Il commissario interviene alla Giornata nazionale della prevenzione e lancia messaggi al Governo «Lo Stato coprirebbe i costi dei lavori a condizione che si arrivi a un grado di sicurezza elevato»
TERAMO. Il commissario straordinario alla ricostruzione del Centro Italia, l’abruzzese Giovanni Legnini, dopo aver lavorato duro sul post-sisma 2016 con lo snellimento e la semplificazione delle norme, intende lasciare un segno sul problema complessivo della sicurezza sismica nel Paese. Ultimamente, in ogni occasione pubblica nella quale è intervenuto, Legnini è andato al di là delle questioni che riguardano il cratere del Centro Italia lanciando proposte che mirano a un obiettivo ambizioso: la messa in sicurezza di tutto il patrimonio edilizio, quantomeno nelle aree a rischio terremoto del Paese. Ieri il commissario straordinario è intervenuto alla quarta Giornata nazionale della prevenzione sismica promossa da Inarcassa, consiglio nazionale degli Ingegneri e consiglio nazionale degli Architetti: qui ha rilanciato quello che si può definire un suo pallino, il superbonus 110% strutturale nelle aree a rischio, e ha proposto altre norme.
«Oggi», ha detto Legnini, «abbiamo lo strumento del 110% per le ristrutturazioni edilizie e sei ricostruzioni post sismiche in corso.

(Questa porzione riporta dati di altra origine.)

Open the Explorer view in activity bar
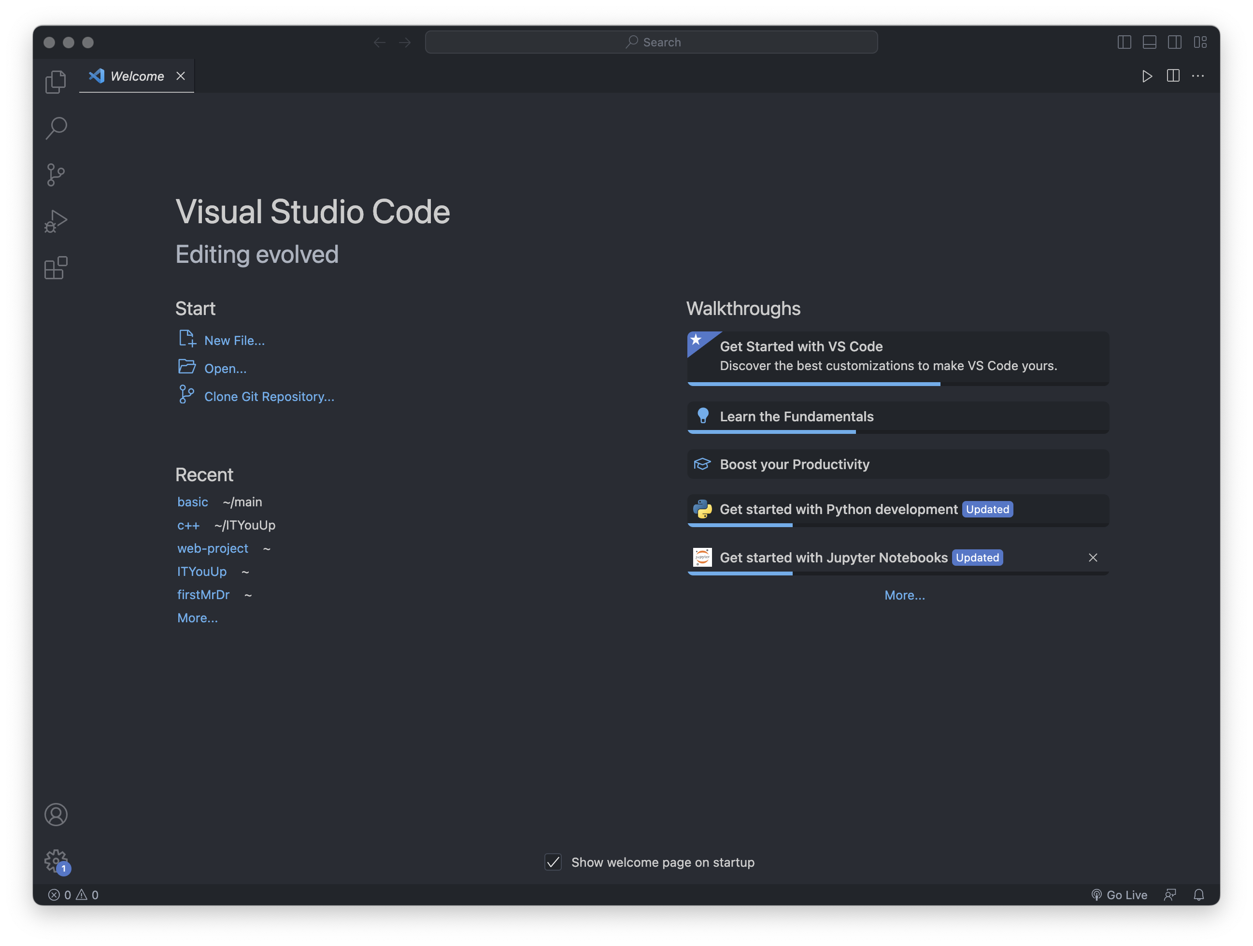Image resolution: width=1253 pixels, height=946 pixels. [56, 82]
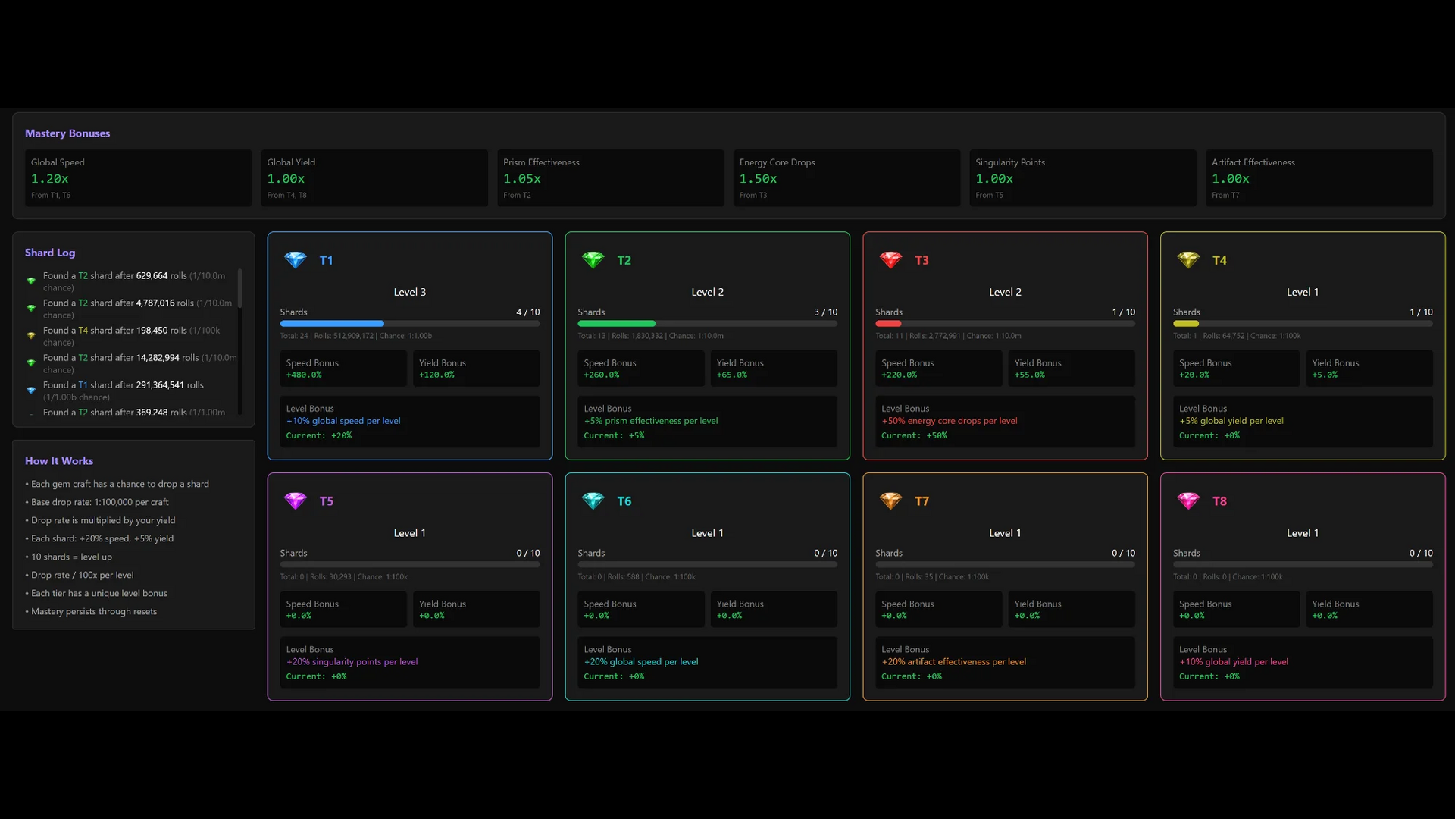Click T1 Speed Bonus +480.0% box
The image size is (1455, 819).
pos(343,369)
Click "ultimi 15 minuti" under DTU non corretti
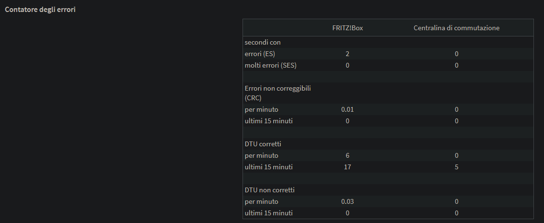The width and height of the screenshot is (544, 223). 268,213
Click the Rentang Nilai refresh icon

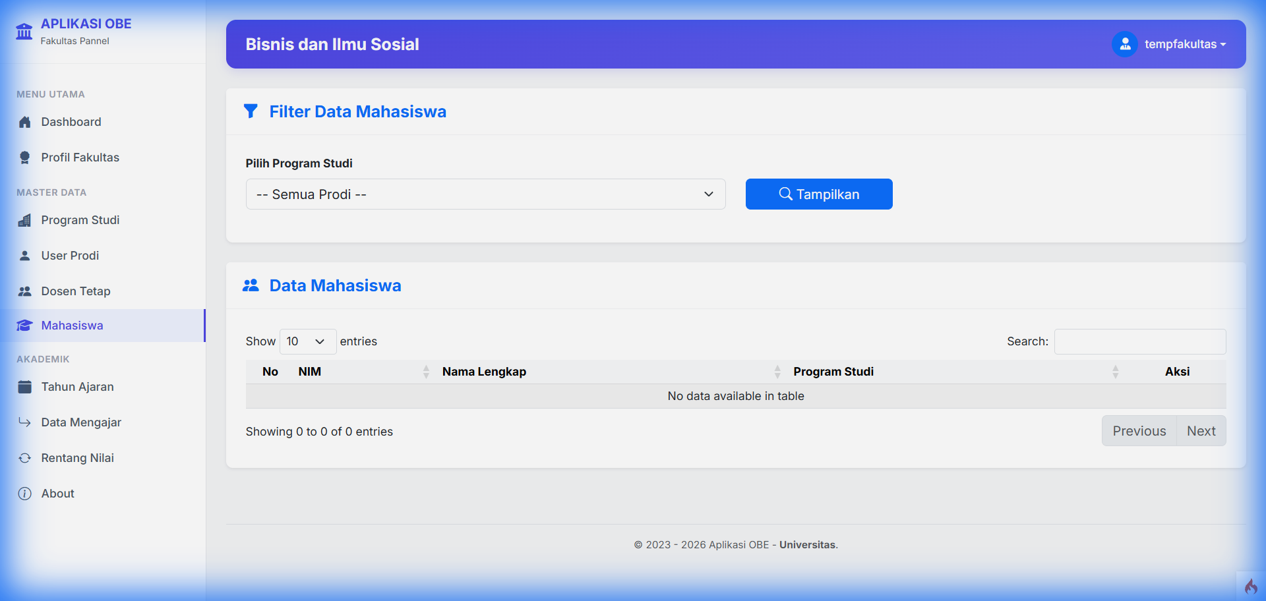(x=25, y=458)
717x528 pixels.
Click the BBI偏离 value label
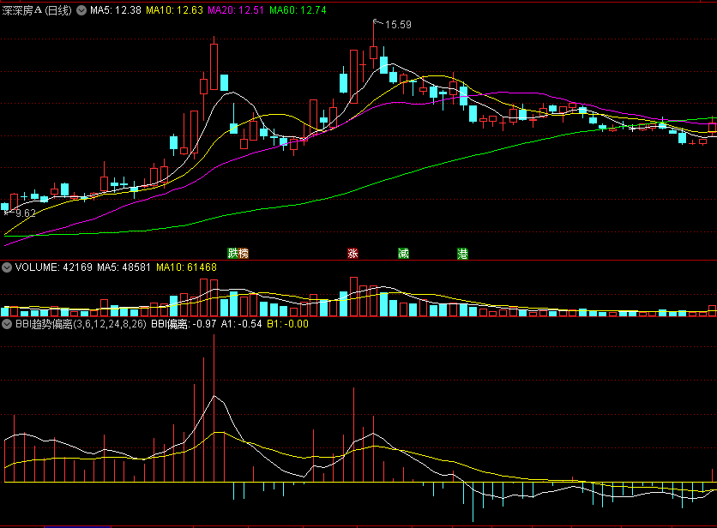point(184,324)
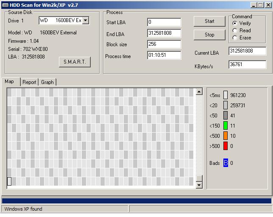Viewport: 273px width, 217px height.
Task: Click the blue Bads 'B' icon
Action: (226, 163)
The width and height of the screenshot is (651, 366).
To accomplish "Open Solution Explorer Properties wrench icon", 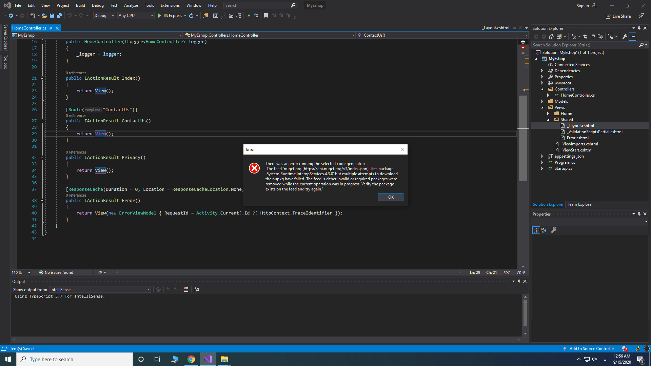I will 625,37.
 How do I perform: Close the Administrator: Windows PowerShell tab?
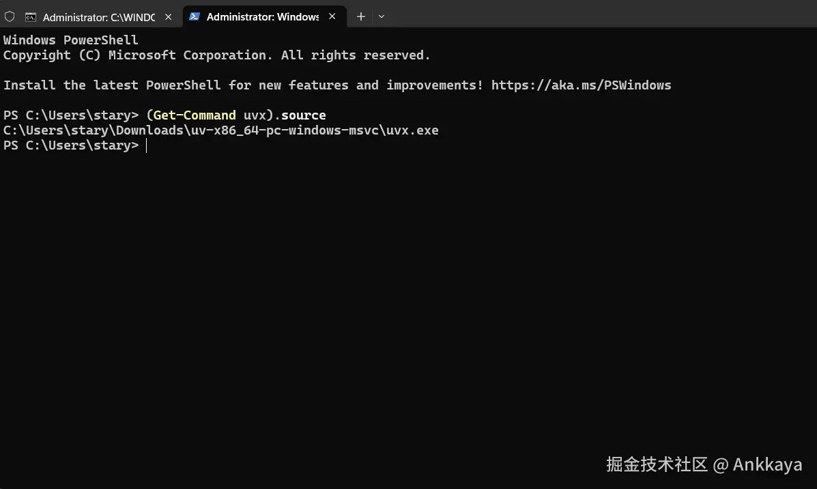tap(332, 17)
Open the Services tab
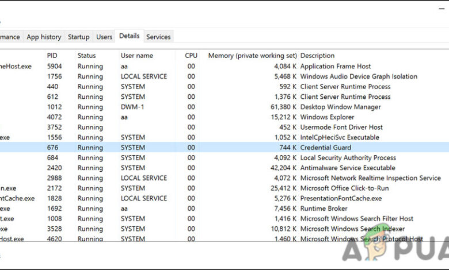449x270 pixels. coord(158,37)
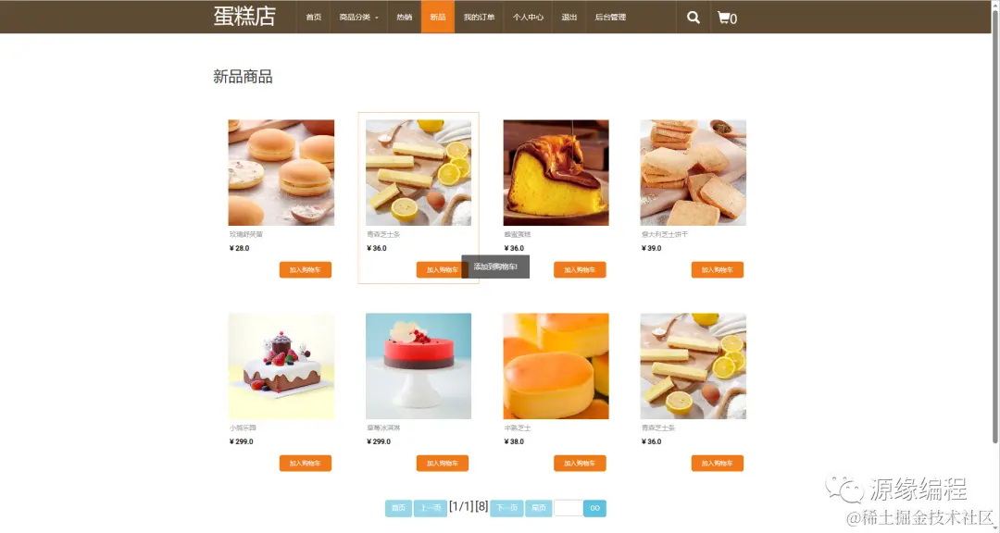Open the red strawberry cake thumbnail
Viewport: 1000px width, 533px height.
pos(419,366)
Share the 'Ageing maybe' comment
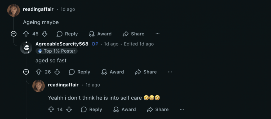Image resolution: width=271 pixels, height=119 pixels. click(134, 34)
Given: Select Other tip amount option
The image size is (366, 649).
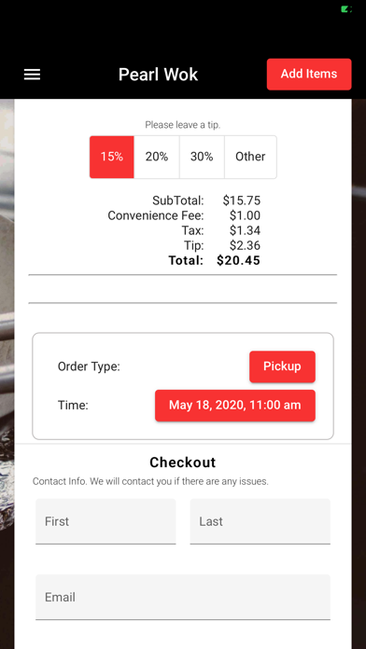Looking at the screenshot, I should tap(250, 157).
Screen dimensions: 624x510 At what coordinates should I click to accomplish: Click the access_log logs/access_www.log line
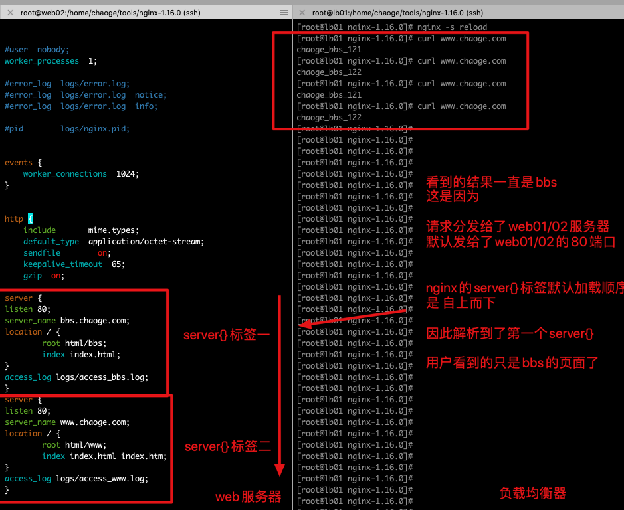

Dovremmo partire da qui per avviare una politica organica e una programmazione, individuando le aree e le risorse per mettere in sicurezza almeno le parti più fragili del Paese. Il 110% è una misura straordinaria che va estesa temporalmente innanzitutto per i territori ad elevato rischio sismico nei quali, rendendo strutturale tale misura, si potrà mettere in sicurezza il patrimonio edilizio privato e pubblico, non solo quello danneggiato dai terremoti».
Legnini è tornato indietro fino al terremoto dell’Aquila del 2009 per dire: «Restando solo agli ultimi dodici anni, la spesa sostenuta o che dovrà essere impegnata dallo Stato per riparare i danni dei terremoti supera i 50 miliardi di euro. Di fronte alla ciclicità degli eventi sismici e all’elevata rischiosità sismica evidenziata dalla scienza, è necessario fare un passo avanti deciso verso una maggior sicurezza, stabilendo un programma di azione e delle priorità», ha aggiunto Legnini, ipotizzando anche una riforma degli strumenti normativi e finanziari a disposizione. «Perché», ha proposto, «non viene reintrodotto l’obbligo del miglioramento sismico come requisito per accedere alle detrazioni del 110%? Lo Stato coprirebbe gli oneri dei lavori, ma a condizione che si arrivi ad un grado di sicurezza elevato degli edifici. Dovremmo approfondire anche il tema dell’assicurazione degli immobili rispetto ai rischi delle calamità naturali, magari prevedendo – a valle degli interventi finanziati dalla ricostruzione post sisma o dal 110% – una forma di assicurazione obbligatoria per i cittadini», ha concluso il commissario.